FERNANDO FERNÁNDEZ ROMÁN
Seamos sinceros: con Ponce no se contaba como
referencia principal en esta temporada. A Ponce se le ve con gusto, es cierto,
y se le suele valorar su proverbial capacidad ante la cara del toro, pero
¿quién iba a suponer que cuando agosto está barbeando las tablas todos los
medios de comunicación hablan y no acaban del culmen alcanzado por el veterano
torero? Quienes así pensaran no conocen el paño. Craso error. Ahí lo tienen,
pasan las corridas generales de Bilbao y, a falta de lo que ocurra con la de Victorino esta tarde, en los apartados,
en los corrillos y en los conciliábulos más o menos discretos solo se repite un
nombre: Ponce, Ponce, Ponce… Con admiración y hasta con resignación, porque no
faltan nunca los retorcidos que son capaces de negar las evidencias más
transparentes, más palmarias, más contundentes, aunque, como es habitual, están
condenados de por vida a cohabitar con el ridículo.

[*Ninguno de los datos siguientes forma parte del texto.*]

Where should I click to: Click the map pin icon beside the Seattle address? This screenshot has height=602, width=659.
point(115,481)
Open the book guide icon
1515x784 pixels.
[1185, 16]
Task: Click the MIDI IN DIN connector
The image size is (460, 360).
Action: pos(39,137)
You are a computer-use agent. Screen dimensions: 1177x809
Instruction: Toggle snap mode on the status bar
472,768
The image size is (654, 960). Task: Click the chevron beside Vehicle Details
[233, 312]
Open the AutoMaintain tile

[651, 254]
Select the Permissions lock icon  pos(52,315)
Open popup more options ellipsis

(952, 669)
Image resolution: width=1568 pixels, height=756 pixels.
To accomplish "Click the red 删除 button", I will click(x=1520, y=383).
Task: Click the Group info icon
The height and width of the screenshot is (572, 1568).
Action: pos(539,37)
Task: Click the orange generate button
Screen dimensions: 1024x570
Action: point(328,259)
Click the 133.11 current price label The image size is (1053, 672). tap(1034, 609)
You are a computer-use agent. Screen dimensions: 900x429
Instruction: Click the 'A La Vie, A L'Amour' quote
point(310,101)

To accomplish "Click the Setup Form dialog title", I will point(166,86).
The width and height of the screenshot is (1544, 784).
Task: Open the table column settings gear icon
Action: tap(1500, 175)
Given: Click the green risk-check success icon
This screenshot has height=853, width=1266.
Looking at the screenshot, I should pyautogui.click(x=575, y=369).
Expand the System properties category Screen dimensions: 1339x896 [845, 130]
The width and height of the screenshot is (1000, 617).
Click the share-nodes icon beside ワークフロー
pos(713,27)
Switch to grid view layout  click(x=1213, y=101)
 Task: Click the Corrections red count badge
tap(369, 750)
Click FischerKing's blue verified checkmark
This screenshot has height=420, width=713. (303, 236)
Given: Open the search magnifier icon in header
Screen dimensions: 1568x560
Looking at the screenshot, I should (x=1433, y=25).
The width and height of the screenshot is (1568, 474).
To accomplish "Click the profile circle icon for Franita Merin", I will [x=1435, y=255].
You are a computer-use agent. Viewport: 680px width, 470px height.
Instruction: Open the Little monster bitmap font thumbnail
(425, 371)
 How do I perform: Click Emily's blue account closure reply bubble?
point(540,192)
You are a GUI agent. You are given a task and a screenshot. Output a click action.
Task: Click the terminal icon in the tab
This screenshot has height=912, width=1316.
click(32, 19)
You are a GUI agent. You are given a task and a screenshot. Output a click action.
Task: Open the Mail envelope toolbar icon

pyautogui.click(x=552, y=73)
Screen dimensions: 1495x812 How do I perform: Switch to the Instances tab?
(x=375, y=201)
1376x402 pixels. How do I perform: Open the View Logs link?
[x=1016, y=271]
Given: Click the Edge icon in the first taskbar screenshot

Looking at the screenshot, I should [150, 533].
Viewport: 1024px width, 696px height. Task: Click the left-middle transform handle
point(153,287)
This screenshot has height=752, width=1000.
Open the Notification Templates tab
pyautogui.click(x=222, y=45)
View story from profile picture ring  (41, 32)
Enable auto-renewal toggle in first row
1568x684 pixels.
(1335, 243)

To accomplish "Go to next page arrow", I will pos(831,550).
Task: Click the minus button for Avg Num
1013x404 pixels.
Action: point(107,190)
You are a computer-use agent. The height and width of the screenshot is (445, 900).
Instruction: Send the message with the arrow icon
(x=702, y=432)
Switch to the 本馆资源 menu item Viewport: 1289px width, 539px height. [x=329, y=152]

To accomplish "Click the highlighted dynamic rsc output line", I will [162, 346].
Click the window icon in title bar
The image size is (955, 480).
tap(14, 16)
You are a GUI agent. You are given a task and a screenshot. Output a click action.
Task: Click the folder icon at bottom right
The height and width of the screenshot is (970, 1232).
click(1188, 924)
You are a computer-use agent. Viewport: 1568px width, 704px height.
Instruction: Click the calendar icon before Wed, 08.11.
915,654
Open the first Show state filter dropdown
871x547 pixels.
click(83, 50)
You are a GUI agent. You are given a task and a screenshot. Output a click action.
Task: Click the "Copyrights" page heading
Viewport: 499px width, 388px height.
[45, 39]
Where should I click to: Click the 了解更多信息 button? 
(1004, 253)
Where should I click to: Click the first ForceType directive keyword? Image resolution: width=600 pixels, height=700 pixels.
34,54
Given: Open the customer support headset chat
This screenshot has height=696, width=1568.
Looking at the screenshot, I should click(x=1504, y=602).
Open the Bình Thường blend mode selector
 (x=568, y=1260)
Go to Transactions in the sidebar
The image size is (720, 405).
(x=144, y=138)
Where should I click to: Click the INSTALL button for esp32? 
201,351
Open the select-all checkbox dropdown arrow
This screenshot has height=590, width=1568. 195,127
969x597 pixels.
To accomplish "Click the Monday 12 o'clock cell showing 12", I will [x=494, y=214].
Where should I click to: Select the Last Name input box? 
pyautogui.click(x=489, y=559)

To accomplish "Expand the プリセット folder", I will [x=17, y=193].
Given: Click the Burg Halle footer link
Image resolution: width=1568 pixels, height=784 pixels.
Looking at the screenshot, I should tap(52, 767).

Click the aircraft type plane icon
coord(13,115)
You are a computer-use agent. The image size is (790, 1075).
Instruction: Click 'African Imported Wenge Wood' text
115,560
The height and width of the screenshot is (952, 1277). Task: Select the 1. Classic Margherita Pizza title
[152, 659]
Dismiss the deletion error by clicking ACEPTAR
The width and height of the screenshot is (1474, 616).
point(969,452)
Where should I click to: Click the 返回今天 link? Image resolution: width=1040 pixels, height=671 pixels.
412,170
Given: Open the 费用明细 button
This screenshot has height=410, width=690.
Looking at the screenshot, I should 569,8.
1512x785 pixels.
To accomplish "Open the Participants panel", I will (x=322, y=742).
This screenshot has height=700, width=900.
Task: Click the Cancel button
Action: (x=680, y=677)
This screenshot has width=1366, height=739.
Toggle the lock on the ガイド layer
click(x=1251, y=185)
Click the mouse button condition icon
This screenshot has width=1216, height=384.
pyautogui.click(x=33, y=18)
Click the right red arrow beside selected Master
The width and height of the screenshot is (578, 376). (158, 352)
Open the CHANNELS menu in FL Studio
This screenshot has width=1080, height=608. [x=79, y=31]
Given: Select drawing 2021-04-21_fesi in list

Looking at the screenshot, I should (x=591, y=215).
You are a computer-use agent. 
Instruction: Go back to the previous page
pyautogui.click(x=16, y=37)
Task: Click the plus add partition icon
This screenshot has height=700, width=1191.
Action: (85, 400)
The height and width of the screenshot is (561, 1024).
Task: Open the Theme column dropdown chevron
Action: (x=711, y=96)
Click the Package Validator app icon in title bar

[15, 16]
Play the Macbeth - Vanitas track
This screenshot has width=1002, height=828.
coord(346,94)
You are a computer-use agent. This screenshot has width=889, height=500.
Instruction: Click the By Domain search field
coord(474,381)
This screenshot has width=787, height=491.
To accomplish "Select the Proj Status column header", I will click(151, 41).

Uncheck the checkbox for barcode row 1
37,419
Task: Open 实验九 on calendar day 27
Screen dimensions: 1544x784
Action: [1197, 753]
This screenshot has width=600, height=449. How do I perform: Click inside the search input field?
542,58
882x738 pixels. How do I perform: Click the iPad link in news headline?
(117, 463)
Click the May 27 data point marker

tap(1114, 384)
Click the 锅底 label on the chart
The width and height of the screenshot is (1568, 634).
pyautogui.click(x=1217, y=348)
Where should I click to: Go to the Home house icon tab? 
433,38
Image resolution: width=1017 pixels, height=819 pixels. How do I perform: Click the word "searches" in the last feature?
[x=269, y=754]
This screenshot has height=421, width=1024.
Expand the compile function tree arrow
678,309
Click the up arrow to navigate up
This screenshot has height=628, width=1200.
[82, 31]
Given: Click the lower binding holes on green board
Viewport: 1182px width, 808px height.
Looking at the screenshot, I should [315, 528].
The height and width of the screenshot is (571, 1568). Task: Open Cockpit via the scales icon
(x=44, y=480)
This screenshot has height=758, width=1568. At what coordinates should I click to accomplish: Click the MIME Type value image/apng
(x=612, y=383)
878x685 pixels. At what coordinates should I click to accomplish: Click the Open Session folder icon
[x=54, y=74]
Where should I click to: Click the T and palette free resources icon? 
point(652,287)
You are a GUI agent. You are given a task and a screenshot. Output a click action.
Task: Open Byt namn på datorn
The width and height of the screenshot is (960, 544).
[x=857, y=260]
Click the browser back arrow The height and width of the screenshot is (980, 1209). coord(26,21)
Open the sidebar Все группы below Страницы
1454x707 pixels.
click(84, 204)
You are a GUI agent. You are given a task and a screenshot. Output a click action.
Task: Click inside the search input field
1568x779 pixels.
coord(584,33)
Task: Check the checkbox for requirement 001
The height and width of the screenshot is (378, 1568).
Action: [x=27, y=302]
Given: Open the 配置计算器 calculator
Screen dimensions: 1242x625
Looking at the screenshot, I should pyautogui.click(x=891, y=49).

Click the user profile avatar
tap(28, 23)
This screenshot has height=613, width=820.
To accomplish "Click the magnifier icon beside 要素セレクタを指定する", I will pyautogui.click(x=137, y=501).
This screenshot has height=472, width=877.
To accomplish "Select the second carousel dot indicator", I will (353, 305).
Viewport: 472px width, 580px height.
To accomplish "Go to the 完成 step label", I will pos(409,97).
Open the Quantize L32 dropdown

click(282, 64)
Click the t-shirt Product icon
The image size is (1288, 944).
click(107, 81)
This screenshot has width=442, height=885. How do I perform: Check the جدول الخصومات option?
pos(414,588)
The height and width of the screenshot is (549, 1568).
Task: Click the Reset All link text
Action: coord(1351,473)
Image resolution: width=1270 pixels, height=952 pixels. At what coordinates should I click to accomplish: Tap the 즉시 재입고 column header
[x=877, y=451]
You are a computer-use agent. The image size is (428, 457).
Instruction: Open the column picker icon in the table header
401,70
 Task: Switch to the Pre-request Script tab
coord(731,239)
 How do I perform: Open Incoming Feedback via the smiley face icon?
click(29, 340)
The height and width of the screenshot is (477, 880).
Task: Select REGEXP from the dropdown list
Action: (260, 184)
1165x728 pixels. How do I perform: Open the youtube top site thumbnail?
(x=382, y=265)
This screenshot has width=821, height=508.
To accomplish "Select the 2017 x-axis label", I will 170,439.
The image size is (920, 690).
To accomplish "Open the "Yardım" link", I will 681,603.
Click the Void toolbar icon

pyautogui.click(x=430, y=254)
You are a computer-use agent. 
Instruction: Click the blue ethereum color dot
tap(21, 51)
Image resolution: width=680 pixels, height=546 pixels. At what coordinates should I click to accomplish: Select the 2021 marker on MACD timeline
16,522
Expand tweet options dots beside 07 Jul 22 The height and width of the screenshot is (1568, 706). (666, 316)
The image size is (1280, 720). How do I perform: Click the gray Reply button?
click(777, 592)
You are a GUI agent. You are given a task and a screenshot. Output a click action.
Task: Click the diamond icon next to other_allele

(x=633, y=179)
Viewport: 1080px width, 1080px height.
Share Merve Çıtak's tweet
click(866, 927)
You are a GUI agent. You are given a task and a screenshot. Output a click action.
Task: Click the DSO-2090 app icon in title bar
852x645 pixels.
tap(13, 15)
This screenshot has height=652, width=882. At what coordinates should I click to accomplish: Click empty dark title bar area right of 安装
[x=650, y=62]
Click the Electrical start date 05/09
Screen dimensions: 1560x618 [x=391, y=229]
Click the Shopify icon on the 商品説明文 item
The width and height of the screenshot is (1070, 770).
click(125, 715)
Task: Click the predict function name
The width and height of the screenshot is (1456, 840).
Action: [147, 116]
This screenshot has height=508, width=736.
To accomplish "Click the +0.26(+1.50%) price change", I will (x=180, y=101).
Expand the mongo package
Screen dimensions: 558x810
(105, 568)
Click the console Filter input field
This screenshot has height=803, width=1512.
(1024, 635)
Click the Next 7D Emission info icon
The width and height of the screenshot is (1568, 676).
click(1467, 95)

No conozco torero más capaz, más ambicioso,
más aficionado al toro, más responsable y más elegante en sus formas, dentro y
fuera de la plaza que Enrique Ponce. En él se compendian el arte del dominio y
el dominio del arte. Lleva veinticuatro años como matador de toros y, en
verdad, no le falta nada por conquistar, porque no hay reducto taurino en el
mundo –¡en el mundo!– que no haya
sido escenario de su magisterio. Me atrevería a decir que no tiene parangón en
toda la historia de la Tauromaquia. ¿Quién ha sido capaz de triunfar
apoteósicamente en todas las plazas de primerísima categoría? Este año ha
protagonizado un mes de agosto para enmarcar: desde Huesca, cuando se quedó a
solas con la corrida por percance de Morante, hasta hoy mismo, los ha vuelto a
poner a todos contra la pared. Así es de duro, para quienes se obstinen en no
reconocerlo. Esta vez no podrán echar mano del “pico” o la “pala”, que
son los recursos dialécticos que han manejado hasta la saciedad sus detractores
más recalcitrantes, o del toro que torea, después de haber visto los “pavos” con los que se entretuvo en
dominar y bordar el toreo en Bilbao. A ver, quien esté en desacuerdo que
levante la mano. No por nada, sino para quedarnos con su cara. Son unos pocos,
pero háilos, ¡no ha de haber! El
papanatismo no se ruboriza jamás.
No es la primera vez que los grandes astros
del toreo, los que han marcado una época –ninguna tan prolongada como la “ponciana”, desde luego—son blanco de
las iras de aquellos aficionados que padecen la hartura que provoca el
triunfador sistemático. Enrique Ponce es uno más, entre la exigua nómina de
estos privilegiados. Pasarán los días y, forzosamente, éste fuera de serie del
toreo dejará los ruedos para disfrutar en su finca Cetrina o donde le dé la real gana de su bien ganada fortuna, de su
irrepetible palmarés y de su maravillosa familia. Será entonces cuando
cualquier día en cualquier plaza, saldrá un toro imposible, reservón, agresivo,
intratable y, por tanto intoreable; entonces se oirá una voz –probablemente
perteneciente a uno de los papanatas que le negaron en su época de esplendor,
entre ellos algunos críticos a los que ahora se les hace el culo gaseosa—y
sentenciará con acento de tardío arrepentimiento: “¡si le coge Ponce…!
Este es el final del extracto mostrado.